Being the first death in my family to deal with, this was of course upsetting and took a while to get over.
Pushing it to the back of my mind, life had to carry on and for me it was during a time when exams were being revised for in order to go to university and learn my limit on how many cheap pints I could shovel down my neck. So I did all the revision about exciting theories on social decay, the Italian revolution and the history of da Engliz language. After all that, it was time to wait and see what a man in a suit would mark me down as having.
A week before results day I had a dream, but not in a Martin Luther King way.
Instead, I could see my granddad sitting in front of me in his living room. He was speaking to me but no audio reached my ears. The dream didn’t last long but it was slightly distressing to vividly see a family member who I couldn’t quite communicate to properly, especially because he had passed away.
I told my mother about everything as I thought she’d get some comfort in what happened.

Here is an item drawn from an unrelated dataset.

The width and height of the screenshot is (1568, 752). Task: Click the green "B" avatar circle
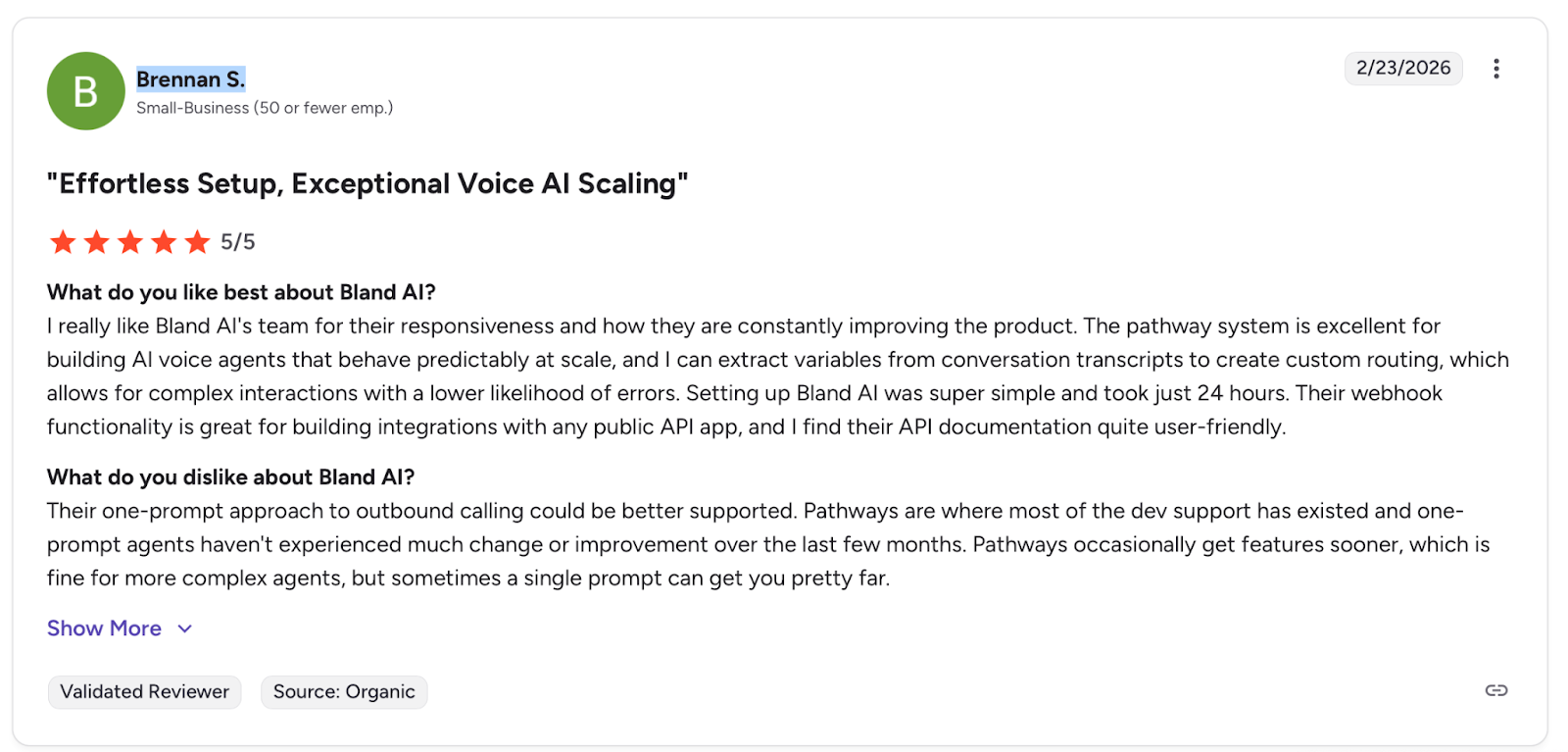[x=86, y=91]
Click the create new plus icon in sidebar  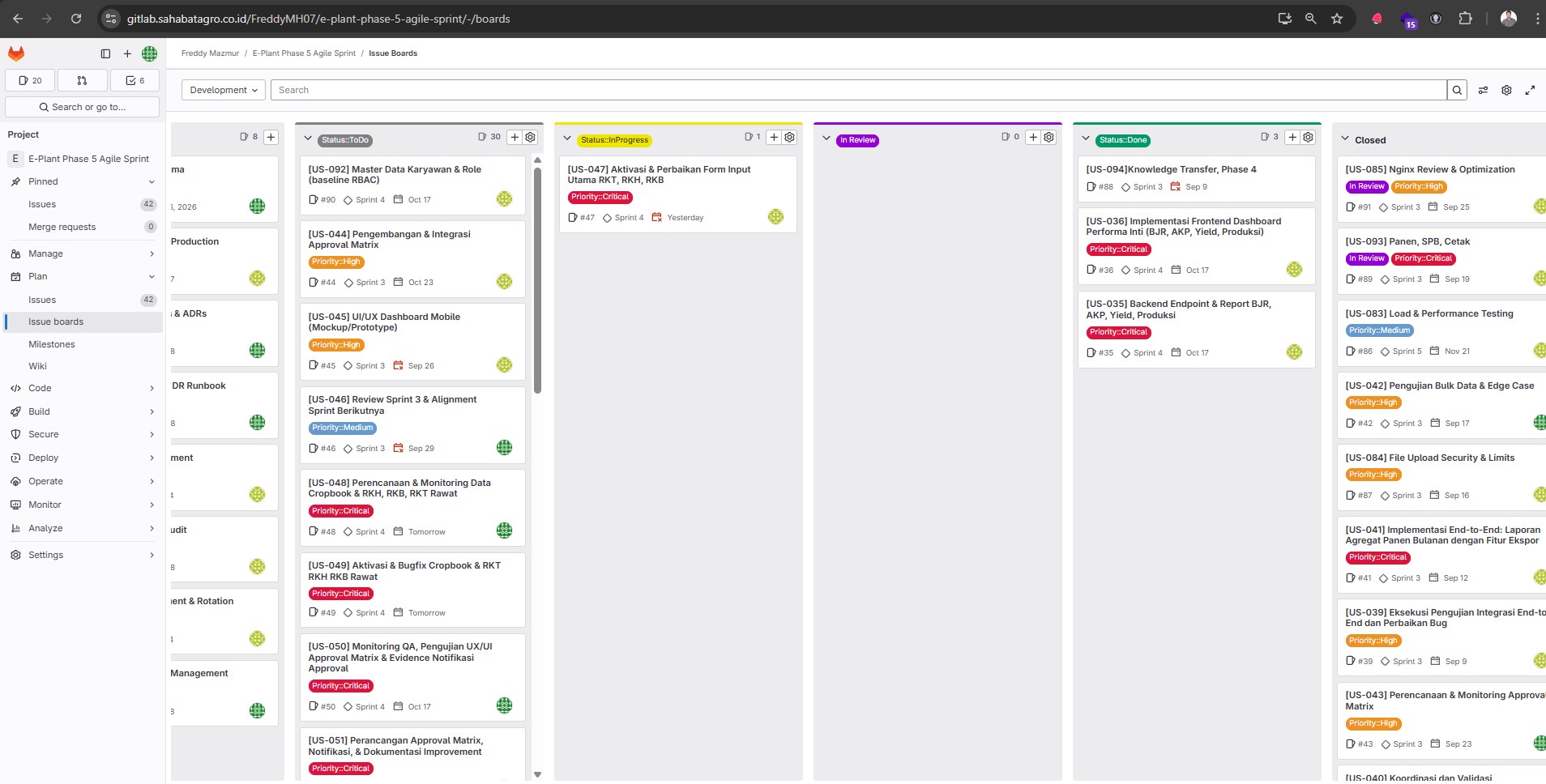coord(127,53)
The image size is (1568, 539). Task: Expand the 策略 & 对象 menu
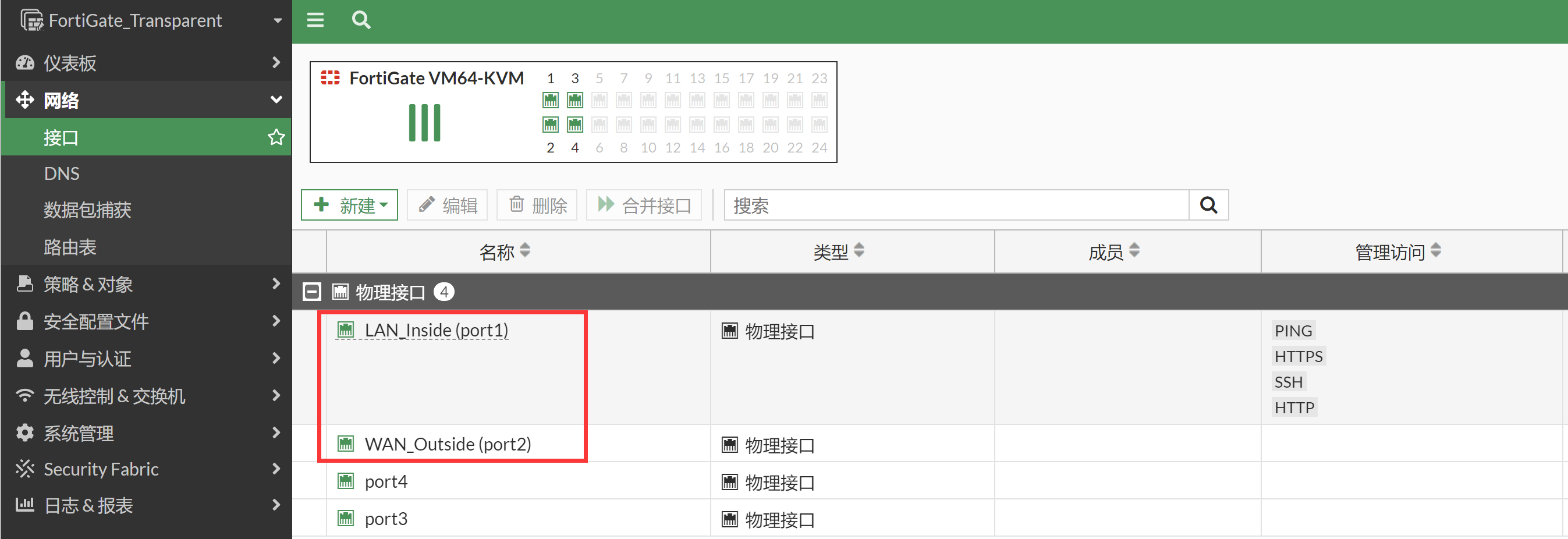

Still, it bugged me about the meaning behind everything.
Turning to my idiot friend whose sister had a dream book, I asked what the meaning of everything meant and awaited the result and was told “I was going to receive good news.” Normally, I don’t believe the whole messages from the afterlife side; however I did stop everything I was doing, exactly one week later.
I’d passed all my exams and gotten in to my first choice for uni.
Weird.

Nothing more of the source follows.